#### DOCUMENT ####

The classic argument against the existence of God holds that an omniscient and perfectly loving Being would not create a world of pain and suffering. Lehi anticipates and deflects this argument by asserting both the omnipotence and the love of God:

All things have been done in the wisdom of him who knoweth all things.

Adam fell that men might be; and men are, that they might have joy.

2 Nephi 2:24-25

Having explained the need for suffering, Lehi now urges his children to use the gift of agency provided by the decision of Adam and Eve. They chose the bitter fruit which expanded humanity’s liberty by expanding its options. Subsequent generations, including Lehi’s children, face a different dichotomy, made possible by the redemption of a Mediator:

The Messiah cometh in the fulness of time, that he may redeem the children of men from the fall. And because that they are redeemed from the fall they have become free forever, knowing good from evil; to act for themselves and not to be acted upon, save it be by the punishment of the law at the great and last day, according to the commandments which God hath given.

Wherefore, men are free according to the flesh; and all things are given them which are expedient unto man. And they are free to choose liberty and eternal life, through the great Mediator of all men, or to choose captivity and death, according to the captivity and power of the devil; for he seeketh that all men might be miserable like unto himself.

2 Nephi 2:26-27

The opposition required for agency consists not merely of adversity but of optionality. Adam and Eve’s decision introduced the adversity. While Lehi doesn’t elaborate on the nature of the redemption provided by the Messiah, he does characterize it as offering a meaningful alternative to the death and sorrow introduced into the world by Adam and Eve’s expulsion from the Garden.

In one sense, Lehi is encouraging his children to make the opposite choice from Adam and Eve: life instead of death, turning to God instead of following the devil. But in another sense, he’s urging them to follow their examples. Just as they chose the agency-expanding option which freed them from the immobility of the Garden, Lehi’s children can choose the liberty offered by the Mediator, instead of the captivity and sorrow offered by the devil.


Today I will make agency-expanding decisions. I will choose liberty and life, even recognizing that the opposition inherent in expanded choices will also expose me to sorrow and pain.

#### DATA FOR THIS EXERCISE ####

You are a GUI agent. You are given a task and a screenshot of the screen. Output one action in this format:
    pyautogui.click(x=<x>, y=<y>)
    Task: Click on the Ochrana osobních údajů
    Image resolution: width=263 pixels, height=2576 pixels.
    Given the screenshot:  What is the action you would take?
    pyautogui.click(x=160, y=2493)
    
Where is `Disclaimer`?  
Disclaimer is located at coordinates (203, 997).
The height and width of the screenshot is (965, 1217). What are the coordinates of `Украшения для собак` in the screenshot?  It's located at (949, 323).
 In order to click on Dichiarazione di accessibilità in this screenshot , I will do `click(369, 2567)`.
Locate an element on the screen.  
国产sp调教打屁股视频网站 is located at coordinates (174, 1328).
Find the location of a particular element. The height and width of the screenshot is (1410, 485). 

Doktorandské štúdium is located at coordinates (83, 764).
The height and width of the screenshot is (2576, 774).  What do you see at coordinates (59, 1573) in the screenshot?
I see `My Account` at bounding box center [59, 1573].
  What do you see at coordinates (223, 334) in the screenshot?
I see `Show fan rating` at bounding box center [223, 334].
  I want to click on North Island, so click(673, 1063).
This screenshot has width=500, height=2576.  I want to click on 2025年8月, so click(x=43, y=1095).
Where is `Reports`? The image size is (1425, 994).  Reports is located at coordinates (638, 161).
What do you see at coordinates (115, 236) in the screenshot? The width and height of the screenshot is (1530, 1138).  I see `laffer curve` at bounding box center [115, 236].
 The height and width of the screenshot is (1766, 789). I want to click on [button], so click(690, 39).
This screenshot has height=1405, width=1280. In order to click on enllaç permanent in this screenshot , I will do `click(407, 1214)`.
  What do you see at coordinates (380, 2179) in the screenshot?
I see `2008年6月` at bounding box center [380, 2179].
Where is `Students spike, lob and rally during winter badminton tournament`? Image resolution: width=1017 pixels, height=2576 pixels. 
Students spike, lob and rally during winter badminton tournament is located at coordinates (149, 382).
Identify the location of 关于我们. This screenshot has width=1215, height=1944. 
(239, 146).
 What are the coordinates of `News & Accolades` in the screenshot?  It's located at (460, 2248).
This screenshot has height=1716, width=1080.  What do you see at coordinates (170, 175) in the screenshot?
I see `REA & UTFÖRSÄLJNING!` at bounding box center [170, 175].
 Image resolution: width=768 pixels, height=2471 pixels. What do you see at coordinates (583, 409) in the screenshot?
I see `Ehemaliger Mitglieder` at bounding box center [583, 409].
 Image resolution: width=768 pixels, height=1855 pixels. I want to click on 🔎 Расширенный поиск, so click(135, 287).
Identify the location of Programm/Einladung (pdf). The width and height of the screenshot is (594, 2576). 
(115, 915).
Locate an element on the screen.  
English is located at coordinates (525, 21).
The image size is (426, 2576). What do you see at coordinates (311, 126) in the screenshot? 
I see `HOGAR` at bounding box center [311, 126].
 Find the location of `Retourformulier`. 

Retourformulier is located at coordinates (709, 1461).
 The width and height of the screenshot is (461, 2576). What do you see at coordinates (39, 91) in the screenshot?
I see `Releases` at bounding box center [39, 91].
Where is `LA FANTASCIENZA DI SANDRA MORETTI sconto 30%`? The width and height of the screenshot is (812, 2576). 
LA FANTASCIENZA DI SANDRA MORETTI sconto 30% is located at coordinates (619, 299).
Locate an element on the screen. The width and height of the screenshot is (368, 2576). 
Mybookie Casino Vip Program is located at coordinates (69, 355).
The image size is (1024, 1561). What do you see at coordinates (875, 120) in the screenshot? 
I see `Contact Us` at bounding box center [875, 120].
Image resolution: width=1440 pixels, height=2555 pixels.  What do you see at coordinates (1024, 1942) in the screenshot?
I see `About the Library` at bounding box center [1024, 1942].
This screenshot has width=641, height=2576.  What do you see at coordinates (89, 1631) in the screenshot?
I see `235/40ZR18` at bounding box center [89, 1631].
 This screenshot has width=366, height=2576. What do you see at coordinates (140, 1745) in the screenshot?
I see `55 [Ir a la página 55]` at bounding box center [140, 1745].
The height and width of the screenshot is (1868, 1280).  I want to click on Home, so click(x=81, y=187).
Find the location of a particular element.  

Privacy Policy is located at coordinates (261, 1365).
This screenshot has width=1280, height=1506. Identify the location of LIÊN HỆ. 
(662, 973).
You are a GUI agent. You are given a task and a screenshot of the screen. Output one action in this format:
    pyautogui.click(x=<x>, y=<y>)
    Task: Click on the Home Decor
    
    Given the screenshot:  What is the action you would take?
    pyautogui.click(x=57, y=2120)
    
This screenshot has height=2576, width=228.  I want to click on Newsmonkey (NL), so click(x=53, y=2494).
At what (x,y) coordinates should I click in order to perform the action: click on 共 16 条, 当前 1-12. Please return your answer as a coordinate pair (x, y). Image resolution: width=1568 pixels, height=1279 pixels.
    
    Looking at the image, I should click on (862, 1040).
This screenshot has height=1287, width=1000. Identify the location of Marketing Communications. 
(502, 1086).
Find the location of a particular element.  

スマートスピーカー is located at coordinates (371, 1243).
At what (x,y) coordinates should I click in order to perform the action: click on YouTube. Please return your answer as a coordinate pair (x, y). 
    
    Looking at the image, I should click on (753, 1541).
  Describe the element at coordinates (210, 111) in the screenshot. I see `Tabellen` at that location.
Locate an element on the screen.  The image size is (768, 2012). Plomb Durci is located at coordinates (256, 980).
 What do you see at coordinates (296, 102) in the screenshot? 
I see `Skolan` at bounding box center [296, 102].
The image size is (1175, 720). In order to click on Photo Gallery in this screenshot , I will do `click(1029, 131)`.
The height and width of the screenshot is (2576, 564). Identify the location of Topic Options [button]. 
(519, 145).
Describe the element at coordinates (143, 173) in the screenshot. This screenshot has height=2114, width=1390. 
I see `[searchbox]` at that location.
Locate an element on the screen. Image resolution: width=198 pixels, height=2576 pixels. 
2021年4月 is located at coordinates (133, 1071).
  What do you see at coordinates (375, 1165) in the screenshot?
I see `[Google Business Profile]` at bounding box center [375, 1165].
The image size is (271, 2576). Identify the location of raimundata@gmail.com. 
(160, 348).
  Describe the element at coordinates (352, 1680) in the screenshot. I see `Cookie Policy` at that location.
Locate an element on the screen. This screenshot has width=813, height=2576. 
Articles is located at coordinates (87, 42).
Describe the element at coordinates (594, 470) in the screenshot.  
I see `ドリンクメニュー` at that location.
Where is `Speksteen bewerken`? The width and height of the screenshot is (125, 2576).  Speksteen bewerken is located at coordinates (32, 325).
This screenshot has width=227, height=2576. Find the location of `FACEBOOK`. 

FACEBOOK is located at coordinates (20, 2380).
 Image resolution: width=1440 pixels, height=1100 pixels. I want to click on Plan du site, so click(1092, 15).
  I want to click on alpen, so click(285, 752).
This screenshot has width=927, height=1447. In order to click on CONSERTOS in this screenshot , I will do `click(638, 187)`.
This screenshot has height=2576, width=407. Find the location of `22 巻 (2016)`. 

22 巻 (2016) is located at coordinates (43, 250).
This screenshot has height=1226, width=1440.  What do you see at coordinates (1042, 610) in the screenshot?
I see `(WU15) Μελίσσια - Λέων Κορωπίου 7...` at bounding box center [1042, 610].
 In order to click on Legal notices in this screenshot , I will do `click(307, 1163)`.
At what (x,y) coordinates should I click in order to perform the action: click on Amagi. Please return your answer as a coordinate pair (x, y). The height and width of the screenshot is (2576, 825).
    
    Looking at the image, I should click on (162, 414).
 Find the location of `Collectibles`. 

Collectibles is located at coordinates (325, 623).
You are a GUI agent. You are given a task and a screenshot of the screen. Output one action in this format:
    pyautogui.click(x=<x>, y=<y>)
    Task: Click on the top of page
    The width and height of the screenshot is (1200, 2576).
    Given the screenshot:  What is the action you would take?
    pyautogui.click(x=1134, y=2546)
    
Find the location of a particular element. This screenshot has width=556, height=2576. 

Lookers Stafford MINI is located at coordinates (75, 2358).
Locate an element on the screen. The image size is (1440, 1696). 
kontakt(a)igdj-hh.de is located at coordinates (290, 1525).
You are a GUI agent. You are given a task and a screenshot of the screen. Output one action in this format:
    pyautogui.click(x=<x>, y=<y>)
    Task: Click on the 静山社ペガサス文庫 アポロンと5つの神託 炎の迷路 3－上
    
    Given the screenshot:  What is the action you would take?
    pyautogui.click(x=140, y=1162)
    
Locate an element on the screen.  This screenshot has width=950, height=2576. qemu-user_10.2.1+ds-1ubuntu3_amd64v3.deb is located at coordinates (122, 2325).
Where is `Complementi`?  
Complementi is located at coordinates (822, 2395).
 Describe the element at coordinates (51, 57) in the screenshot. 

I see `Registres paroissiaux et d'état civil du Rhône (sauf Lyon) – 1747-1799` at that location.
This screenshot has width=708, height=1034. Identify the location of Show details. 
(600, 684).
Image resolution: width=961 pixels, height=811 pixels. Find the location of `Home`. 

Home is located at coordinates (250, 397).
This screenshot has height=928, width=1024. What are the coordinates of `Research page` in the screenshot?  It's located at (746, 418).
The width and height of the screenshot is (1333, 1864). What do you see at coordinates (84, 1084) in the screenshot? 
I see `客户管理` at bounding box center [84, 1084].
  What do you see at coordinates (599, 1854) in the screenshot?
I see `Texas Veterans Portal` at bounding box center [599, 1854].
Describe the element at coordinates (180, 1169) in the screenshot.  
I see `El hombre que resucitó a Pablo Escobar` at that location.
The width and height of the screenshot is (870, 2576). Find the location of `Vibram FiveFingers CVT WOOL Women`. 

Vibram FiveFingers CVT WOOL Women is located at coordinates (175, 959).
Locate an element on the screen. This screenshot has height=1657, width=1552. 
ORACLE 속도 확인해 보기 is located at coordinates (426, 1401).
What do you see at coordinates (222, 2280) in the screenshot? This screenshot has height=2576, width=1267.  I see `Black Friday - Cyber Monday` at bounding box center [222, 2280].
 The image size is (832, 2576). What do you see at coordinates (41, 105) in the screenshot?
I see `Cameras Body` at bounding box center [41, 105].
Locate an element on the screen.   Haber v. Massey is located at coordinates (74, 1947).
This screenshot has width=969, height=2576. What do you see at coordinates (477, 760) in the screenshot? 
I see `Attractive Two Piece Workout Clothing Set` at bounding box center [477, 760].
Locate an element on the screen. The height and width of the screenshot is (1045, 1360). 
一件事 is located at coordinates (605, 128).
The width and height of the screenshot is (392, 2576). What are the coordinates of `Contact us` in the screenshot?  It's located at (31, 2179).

####

WHAT TO DO
#1 Print the passage of the text on Lehi and agency from "Having explained the" up to and including "God hath given.", copying it character for character.
#2 From the records, output the lines from the line with "The image size is (1024, 1561)." up to and including the line with "(662, 973).", reproducing them without any change.

EXPECTED OUTPUTS
#1
Having explained the need for suffering, Lehi now urges his children to use the gift of agency provided by the decision of Adam and Eve. They chose the bitter fruit which expanded humanity’s liberty by expanding its options. Subsequent generations, including Lehi’s children, face a different dichotomy, made possible by the redemption of a Mediator:

The Messiah cometh in the fulness of time, that he may redeem the children of men from the fall. And because that they are redeemed from the fall they have become free forever, knowing good from evil; to act for themselves and not to be acted upon, save it be by the punishment of the law at the great and last day, according to the commandments which God hath given.

#2
The image size is (1024, 1561). What do you see at coordinates (875, 120) in the screenshot? 
I see `Contact Us` at bounding box center [875, 120].
Image resolution: width=1440 pixels, height=2555 pixels.  What do you see at coordinates (1024, 1942) in the screenshot?
I see `About the Library` at bounding box center [1024, 1942].
This screenshot has width=641, height=2576.  What do you see at coordinates (89, 1631) in the screenshot?
I see `235/40ZR18` at bounding box center [89, 1631].
 This screenshot has width=366, height=2576. What do you see at coordinates (140, 1745) in the screenshot?
I see `55 [Ir a la página 55]` at bounding box center [140, 1745].
The height and width of the screenshot is (1868, 1280).  I want to click on Home, so click(x=81, y=187).
Find the location of a particular element.  

Privacy Policy is located at coordinates (261, 1365).
This screenshot has width=1280, height=1506. Identify the location of LIÊN HỆ. 
(662, 973).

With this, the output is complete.